Articles

The Impact of Washington's My Health My Data Act

Regulations
Mine Staff
Mine Staff
Jun 7, 2023
4
min read
The Impact of Washington's My Health My Data Act

Amidst the flurry of comprehensive state-level data privacy laws that has taken place this spring, Washington State has passed perhaps the most intriguing bill: the My Health My Data Act. The MHMDA mandates explicit user consent before health data can be collected, shared, or sold by corporations and allows individuals to withdraw consent and request data deletion anytime, standard data rights under the EU’s GDPR.

While the new law only covers health care data, meaning it has limited scope compared to laws like Tennessee’s TIPA and Iowa’s ICDPA, its passage is another reminder of the safeguards the public needs to protect data. 

This new regulation supplements one of the most widely-recognized data privacy laws in the U.S., the Health Insurance Portability and Accountability Act (HIPAA). HIPAA, which passed in 1996, has started to show its age, as it doesn’t extend to many health apps and websites that routinely collect and sell health data to advertisers. 

That prompted Washington to step in with MHMDA, which obliges medical apps and websites to gain user consent for data collection transparently and communicate their intentions regarding data processing and collection, as well as barring medical providers from using geofencing for patient location data. Again, all of this are typical GDPR requirements, but it’s relieving to see them extended to America.

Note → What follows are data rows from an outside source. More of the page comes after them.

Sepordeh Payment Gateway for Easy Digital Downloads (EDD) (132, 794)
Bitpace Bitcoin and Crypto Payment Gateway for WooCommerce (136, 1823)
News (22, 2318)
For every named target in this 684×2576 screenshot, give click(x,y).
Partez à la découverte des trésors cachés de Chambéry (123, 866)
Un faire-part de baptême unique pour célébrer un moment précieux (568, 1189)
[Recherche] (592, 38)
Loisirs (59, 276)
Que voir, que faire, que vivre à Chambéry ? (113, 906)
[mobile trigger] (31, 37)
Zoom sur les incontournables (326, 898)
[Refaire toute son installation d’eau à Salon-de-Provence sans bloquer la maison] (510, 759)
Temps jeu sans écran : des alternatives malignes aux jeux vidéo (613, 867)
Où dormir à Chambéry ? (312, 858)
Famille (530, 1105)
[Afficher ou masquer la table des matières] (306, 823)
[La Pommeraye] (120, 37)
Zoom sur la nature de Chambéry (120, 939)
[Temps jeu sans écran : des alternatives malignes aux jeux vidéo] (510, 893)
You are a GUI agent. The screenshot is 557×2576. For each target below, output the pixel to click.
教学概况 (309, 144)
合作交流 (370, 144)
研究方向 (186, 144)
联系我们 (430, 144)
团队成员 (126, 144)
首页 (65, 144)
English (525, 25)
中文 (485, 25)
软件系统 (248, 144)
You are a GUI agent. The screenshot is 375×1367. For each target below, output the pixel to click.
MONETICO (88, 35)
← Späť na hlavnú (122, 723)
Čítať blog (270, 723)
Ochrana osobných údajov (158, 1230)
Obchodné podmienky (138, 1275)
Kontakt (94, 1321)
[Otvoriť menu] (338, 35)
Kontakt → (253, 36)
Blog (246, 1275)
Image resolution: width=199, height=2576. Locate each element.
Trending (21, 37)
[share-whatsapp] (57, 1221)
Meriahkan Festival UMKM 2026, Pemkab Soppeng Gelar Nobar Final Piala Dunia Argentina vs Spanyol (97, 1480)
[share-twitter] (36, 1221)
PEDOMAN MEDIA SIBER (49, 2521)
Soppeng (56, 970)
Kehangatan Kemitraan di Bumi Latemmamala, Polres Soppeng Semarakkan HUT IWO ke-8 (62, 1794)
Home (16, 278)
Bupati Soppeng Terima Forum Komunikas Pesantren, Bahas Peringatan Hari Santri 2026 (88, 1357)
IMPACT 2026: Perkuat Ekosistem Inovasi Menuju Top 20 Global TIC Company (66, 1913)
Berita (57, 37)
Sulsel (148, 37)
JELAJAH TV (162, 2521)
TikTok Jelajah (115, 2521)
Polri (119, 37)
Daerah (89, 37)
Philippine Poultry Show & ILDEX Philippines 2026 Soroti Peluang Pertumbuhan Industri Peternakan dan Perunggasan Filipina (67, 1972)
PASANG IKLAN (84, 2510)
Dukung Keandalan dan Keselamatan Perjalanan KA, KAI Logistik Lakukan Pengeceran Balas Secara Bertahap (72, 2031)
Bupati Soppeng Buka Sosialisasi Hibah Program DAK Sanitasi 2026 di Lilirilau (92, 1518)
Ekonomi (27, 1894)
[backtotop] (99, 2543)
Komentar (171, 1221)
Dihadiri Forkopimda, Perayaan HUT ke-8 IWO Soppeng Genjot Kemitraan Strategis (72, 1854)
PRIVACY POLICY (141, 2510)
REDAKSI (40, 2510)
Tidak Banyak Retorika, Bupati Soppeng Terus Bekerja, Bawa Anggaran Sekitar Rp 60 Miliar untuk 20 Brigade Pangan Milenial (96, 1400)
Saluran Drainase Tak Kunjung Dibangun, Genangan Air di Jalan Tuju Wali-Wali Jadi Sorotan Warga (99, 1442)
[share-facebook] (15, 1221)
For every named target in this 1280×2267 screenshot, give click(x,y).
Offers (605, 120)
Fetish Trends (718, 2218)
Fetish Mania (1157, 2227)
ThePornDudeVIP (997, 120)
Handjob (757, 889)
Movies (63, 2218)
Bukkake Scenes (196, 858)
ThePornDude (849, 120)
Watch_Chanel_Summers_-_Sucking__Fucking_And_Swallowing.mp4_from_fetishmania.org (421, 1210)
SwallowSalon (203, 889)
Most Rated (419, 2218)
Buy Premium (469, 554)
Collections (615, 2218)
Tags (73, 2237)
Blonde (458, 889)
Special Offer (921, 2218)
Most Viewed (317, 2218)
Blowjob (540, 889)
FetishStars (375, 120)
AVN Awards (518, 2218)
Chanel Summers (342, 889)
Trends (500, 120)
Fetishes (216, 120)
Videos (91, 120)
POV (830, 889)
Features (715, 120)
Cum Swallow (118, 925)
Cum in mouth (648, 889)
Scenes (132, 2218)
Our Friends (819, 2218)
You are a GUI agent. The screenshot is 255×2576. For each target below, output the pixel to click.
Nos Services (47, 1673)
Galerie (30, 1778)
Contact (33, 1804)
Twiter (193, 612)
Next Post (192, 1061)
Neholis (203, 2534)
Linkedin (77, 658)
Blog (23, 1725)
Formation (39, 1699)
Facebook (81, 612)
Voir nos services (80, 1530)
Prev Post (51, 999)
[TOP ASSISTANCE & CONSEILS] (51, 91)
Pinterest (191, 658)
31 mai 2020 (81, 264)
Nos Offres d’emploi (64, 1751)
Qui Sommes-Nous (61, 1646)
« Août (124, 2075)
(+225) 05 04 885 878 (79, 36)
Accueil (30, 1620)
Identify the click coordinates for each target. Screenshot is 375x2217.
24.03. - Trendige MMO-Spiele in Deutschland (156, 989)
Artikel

Growing concerns about the sharing of sensitive health information with advertisers, fueled by the rise of telehealth and recent developments in abortion rights, have become a major talking point for data privacy within the country over the past year.

The Federal Trade Commission has intensified its scrutiny of health apps and websites, leading to several penalties and admissions of unauthorized data sharing. Efforts at the national level to enhance privacy protections, with proposals such as the UPHOLD Privacy Act and the American Data Privacy and Protection Act, have even been trotted out (although unsuccessfully).

MYMHA doesn't interfere with data gathered or used according to federal and state laws, including HIPAA, UHCIA, and several others, but seeing anything passed to fill in some of the patchwork of data privacy in the U.S. is a victory.

This Act goes a bit further than existing health-privacy laws and covers all consumer health data, which is any info that can be linked to you and your past, present, or future physical or mental health status. But the state has excluded certain research data from this.

The Act becomes effective on two different dates. First, on July 23, 2023, certain uses of geofences (those invisible boundaries that notify someone when your phone enters the area) will be banned. The rest of the regulation kicks in by March 31, 2024 for most entities and by June 30, 2024 for small businesses. 

Of note, government agencies and tribal entities are exempt from the bill, as they are with over state-level data privacy regulations.

Regardless of exemptions or other areas where the law might be lacking, its introduction represents a significant development in data privacy legislation in the United States. Even as states have struggled to pass comprehensive regulations, digital health platforms have proliferated and technology has become an increasingly integral part of healthcare delivery, making safeguarding health data more crucial than ever. 

With MHMDA reinforcing the consent framework and demanding explicit permission from users before their health data can be gathered, shared, or sold, privacy professionals around the country are legitimately wondering how the bill will be enforced. Proper enforcement could signal a massive shift in how companies handle data privacy and compliance, even if the bill only covers healthcare data.

Of course, the most noteworthy aspect of the bill is its private right of action, which allows individuals to sue entities that have not complied with the regulation. As California’s amended CCPA is the only major data privacy regulation that also has private right of action, following how MHMDA plays out will be crucial to if other states begin including the right in their own bills, especially given data privacy’s bipartisan support among the public. 

Thanks to its sweeping scope and roping companies that traditionally didn’t need to comply with HIPAA into data compliance, MHMDA is a landmark law that will likely help progress the issue of data privacy in the U.S. more than even the comprehensive state-level laws currently passing.